TL;DR
- AI search does not evaluate your whole page at once. It evaluates individual passages pulled from your page. Every section you publish is a standalone competitor for citation.
- Passages get matched to queries by meaning, not keywords. A section that says one thing clearly will outperform a section stuffed with the right terms but vague in what it actually says.
- Your page gets automatically split into chunks before any query is even asked. If a section break lands in the middle of a complete thought, neither half gets retrieved.
- The passages that consistently earn citations lead with the answer, carry high entity density, and make sense when read in complete isolation from the rest of the page.
- Google ranking does not predict AI citation. Only 12% of AI-cited URLs also rank in Google's top 10. Each platform retrieves from different sources using different logic.
- Content teams that want AI visibility need to shift from thinking about pages to thinking about passages. Every brief, every section scope, every edit should be evaluated at the passage level.
When someone asks a question in ChatGPT, Claude, or Perplexity, the answer is assembled from individual passages pulled from across the web in real time.

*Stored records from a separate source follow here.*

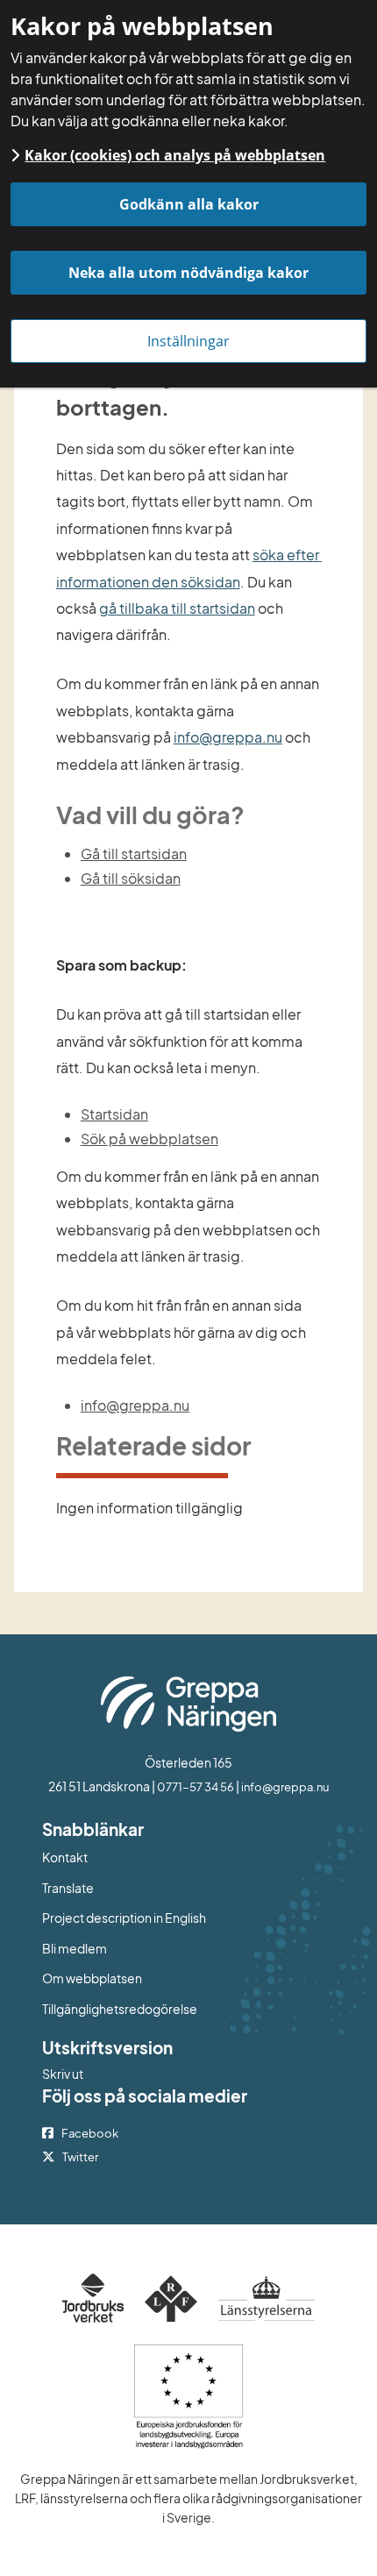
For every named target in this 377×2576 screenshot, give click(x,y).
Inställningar (188, 341)
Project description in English (124, 1917)
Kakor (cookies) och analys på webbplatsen (175, 155)
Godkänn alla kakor (189, 204)
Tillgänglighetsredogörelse (119, 2009)
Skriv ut (62, 2073)
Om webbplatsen (92, 1978)
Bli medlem (74, 1948)
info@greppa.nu (228, 737)
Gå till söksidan (131, 878)
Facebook (89, 2133)
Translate (140, 1887)
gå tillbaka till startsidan (177, 608)
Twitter (80, 2157)
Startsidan (114, 1114)
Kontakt (65, 1857)
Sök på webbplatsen (149, 1138)
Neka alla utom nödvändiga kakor (188, 272)
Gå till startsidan (134, 853)
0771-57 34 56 (195, 1787)
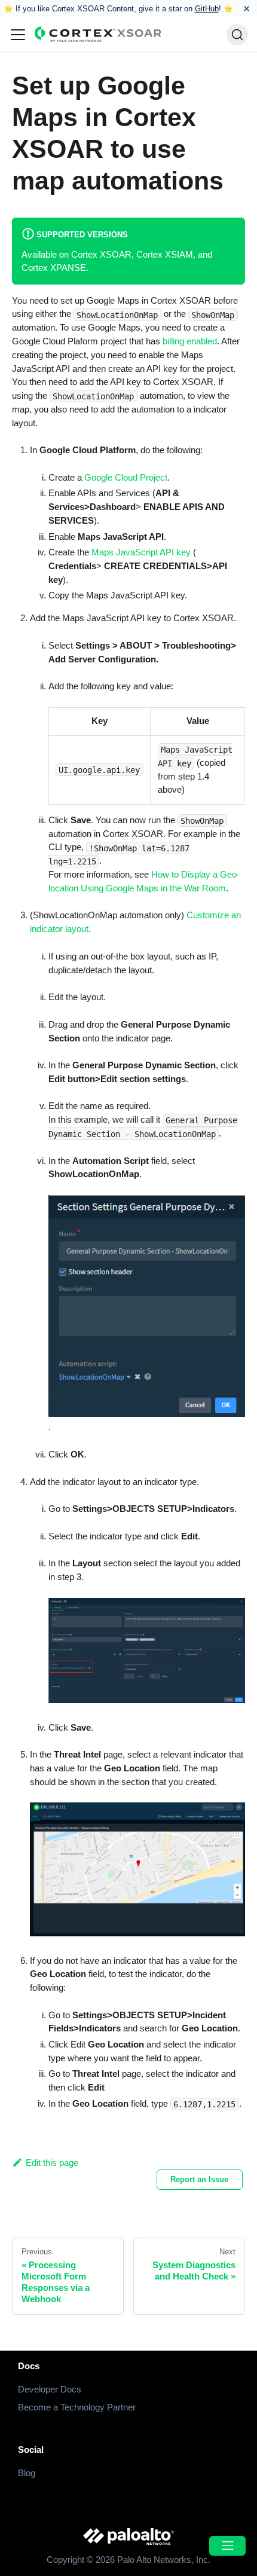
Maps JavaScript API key (141, 552)
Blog (26, 2473)
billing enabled (190, 341)
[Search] (237, 34)
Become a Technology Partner (77, 2407)
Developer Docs (49, 2389)
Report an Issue (199, 2179)
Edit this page (52, 2163)
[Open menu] (227, 2546)
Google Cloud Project (125, 477)
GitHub (207, 8)
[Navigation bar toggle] (18, 35)
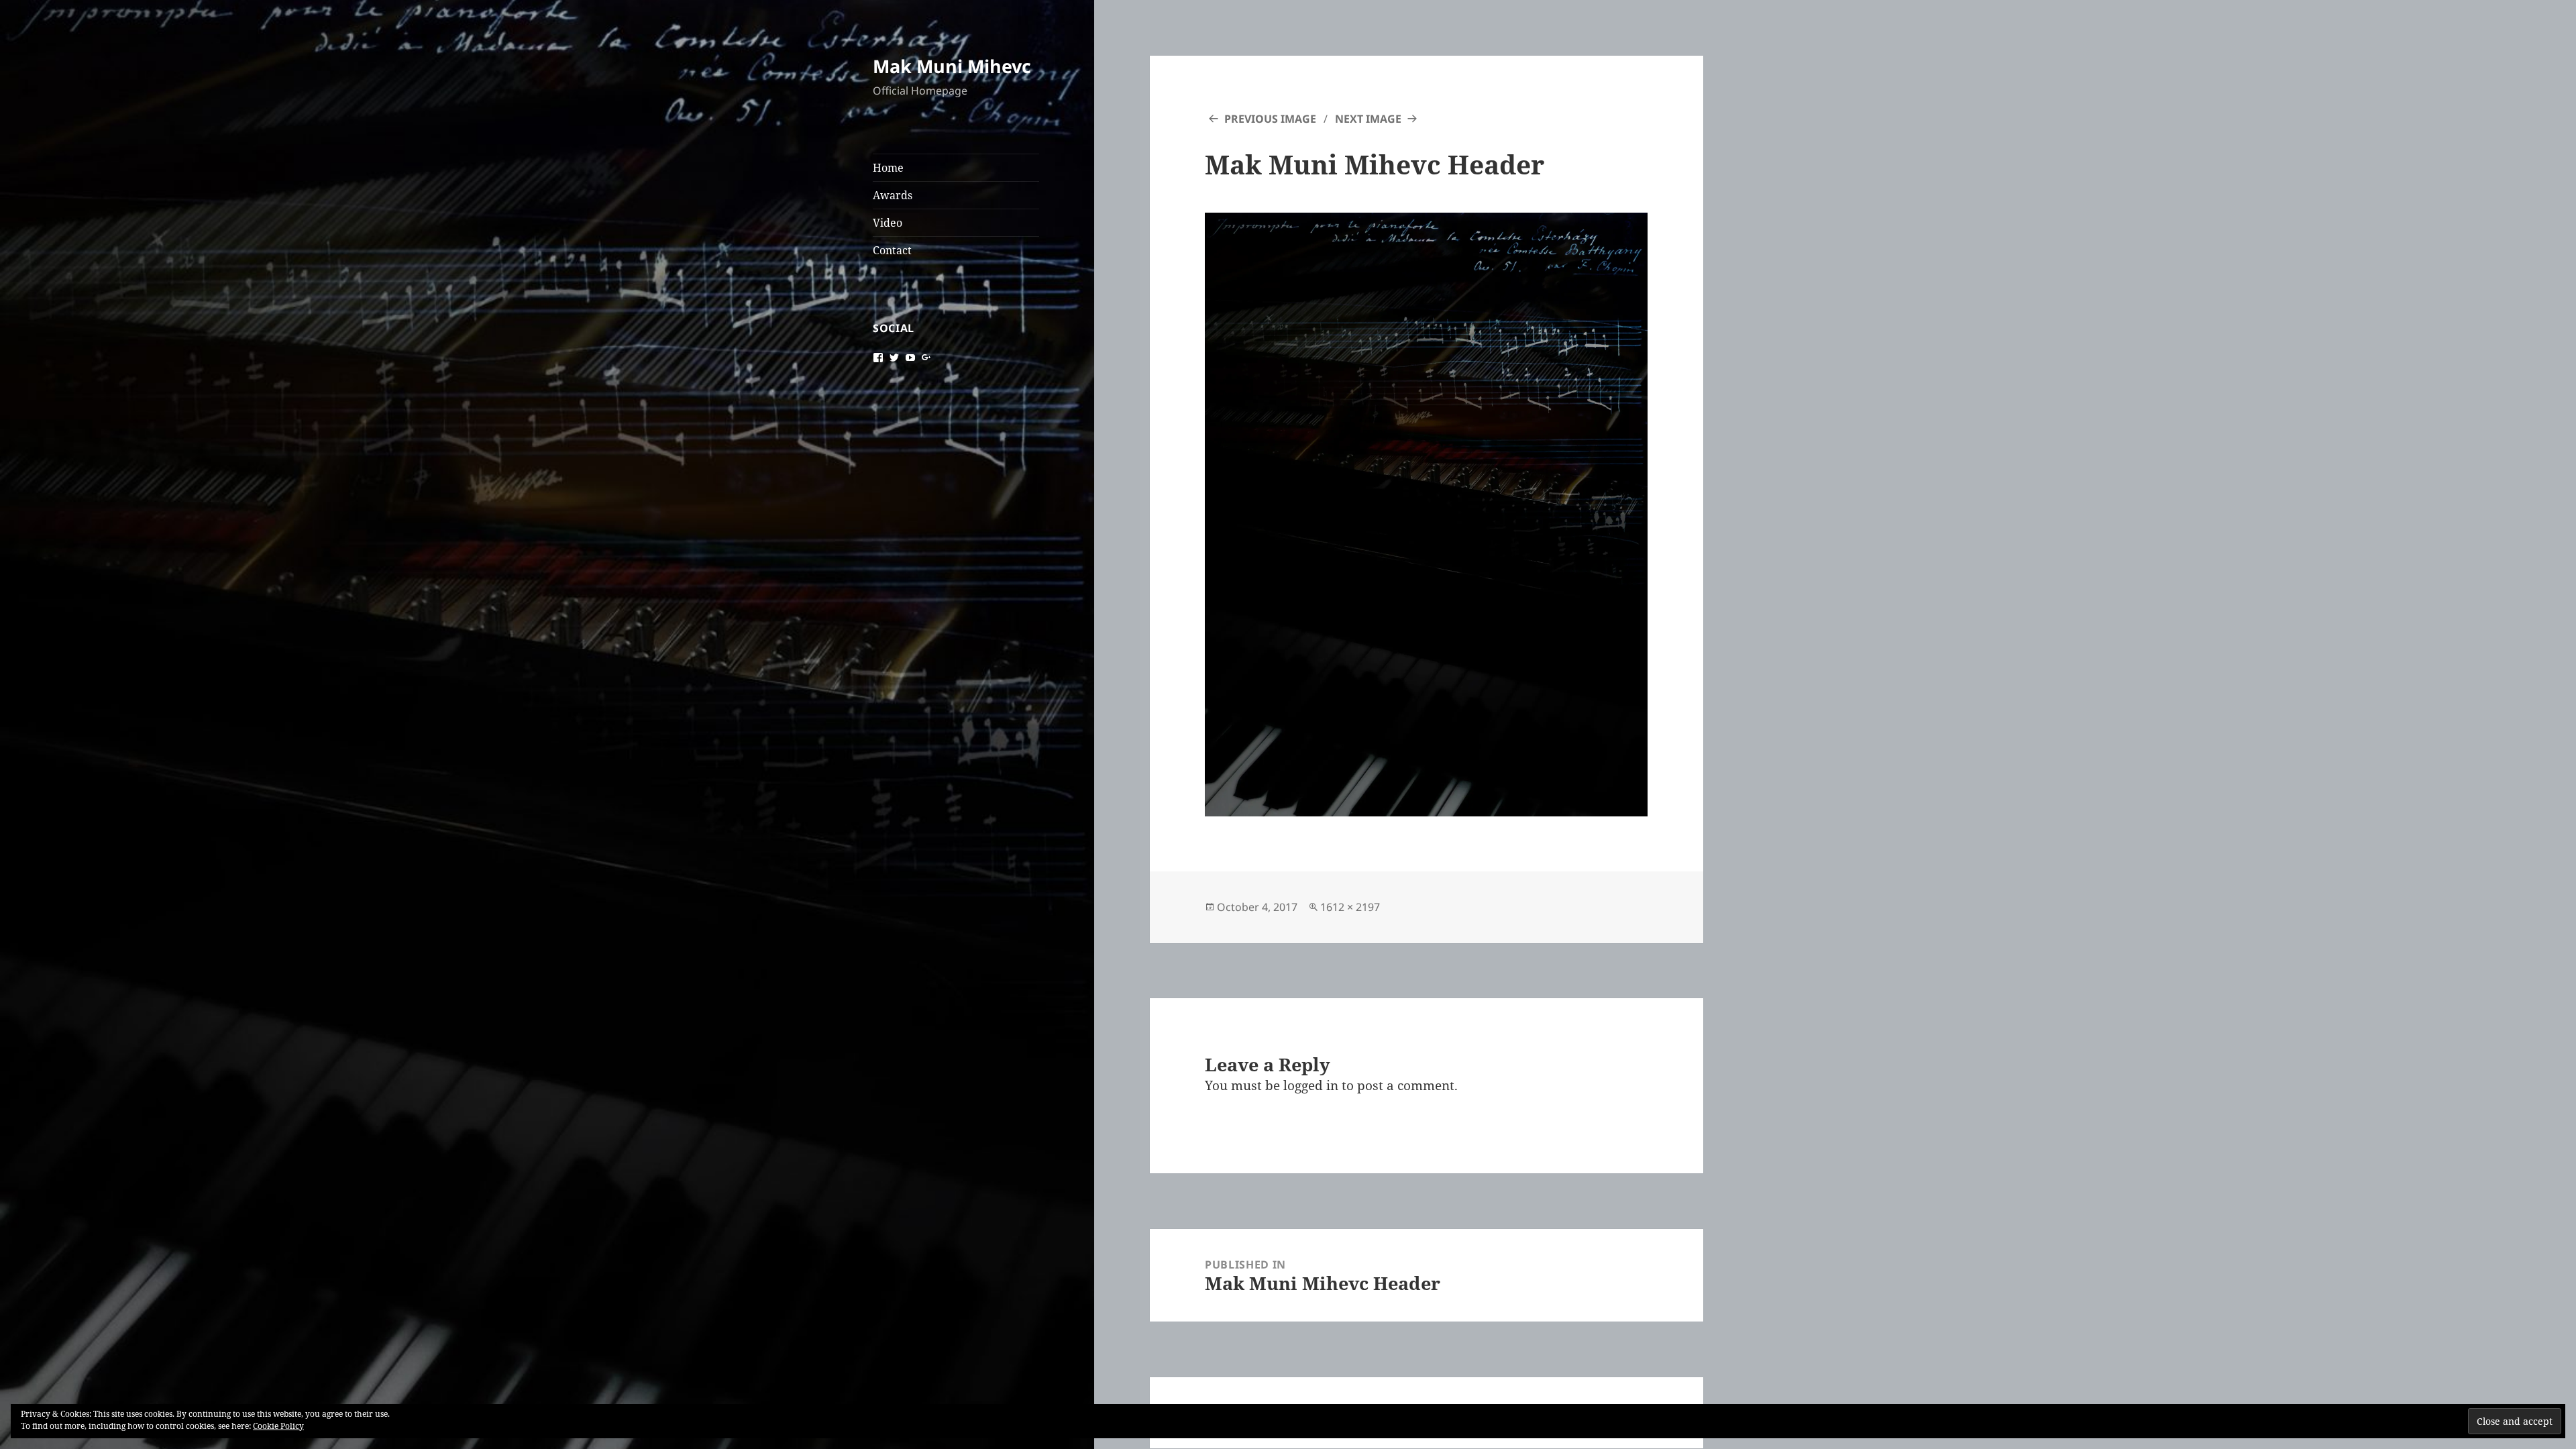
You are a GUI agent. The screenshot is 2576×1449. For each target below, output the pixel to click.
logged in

The system that does this is called Retrieval-Augmented Generation (RAG). RAG is how AI systems pull passages from the web in real time and use them to build answers.
Three concepts drive this process: RAG itself, embeddings, and chunking. In this article, I break down each one and explain what the research shows about how they affect your content.
What Happens When Someone Asks AI a Question
The mechanics behind AI answers are simpler than most content leads expect. Understanding the pipeline helps you understand the ‘why’ behind every section you write.
The Retrieval Pipeline Behind Every AI Answer
Every time a user asks a question in Claude, ChatGPT, or Perplexity, RAG runs a two-step process:
- Retrieval: the system searches indexed content and pulls the passages most relevant to the query.
- Generation: it feeds those passages to a language model, which reads them and builds an answer, often citing where each piece came from.
AI models also draw from training data, everything the model learned before deployment. That knowledge is static and does not update between releases. So, when a model cites a source in its answer, that citation comes from the retrieval layer, not training data. For content teams, the retrieval layer is where you can influence outcomes.

Kevin Indig, Growth Advisor and former Head of SEO at Shopify, puts the distinction plainly:
“Content used for training gets barely cited, so the question we have to ask ourselves is how much we want to be part of the training data as opposed to beachfront property for live web retrieval.”
The Unit of Retrieval Is the Passage, Not the Page
I explain this distinction to every content lead I work with because it changes how they scope their briefs. RAG does not retrieve full pages. It retrieves individual passages.
A 3,000-word article does not compete as one unit in AI retrieval. It gets split into passages first, and each passage is evaluated independently. An audit of 15 domains covering approximately 2 million organic sessions found that ‘answer capsule’ presence was the single strongest commonality among ChatGPT-cited posts (Search Engine Land, November 2025).
How Embeddings Decide Which Passages Match a Query
This is the concept that explains why keyword-stuffed content fails in AI search, and why a well-scoped section on a smaller site can outperform a vague section on a high-authority domain.
What an Embedding Is in Simple Terms
RAG retrieves through meaning-based matching. The technology behind this is called embeddings. An embedding is a way of converting text into a format that captures what the text means, not just what words it uses.
When your content gets indexed, every passage gets converted into an embedding. When a user asks a question, that question gets converted into an embedding, too. The system then compares the question's embedding against every passage's embedding and returns the ones that are closest in meaning. This is called semantic similarity.
Keywords Still Contribute, but Meaning Decides
Because embeddings capture meaning, a passage can get retrieved without containing the exact words from the query. If someone asks "how do I get my content cited by AI" and your passage discusses "structuring sections for retrieval in language model systems," the meanings are close enough to match.
Keywords still matter. They contribute to the meaning the embedding captures. But a passage loaded with the right keywords and vague in what it actually says will produce a weak embedding. It will not match strongly with any specific query.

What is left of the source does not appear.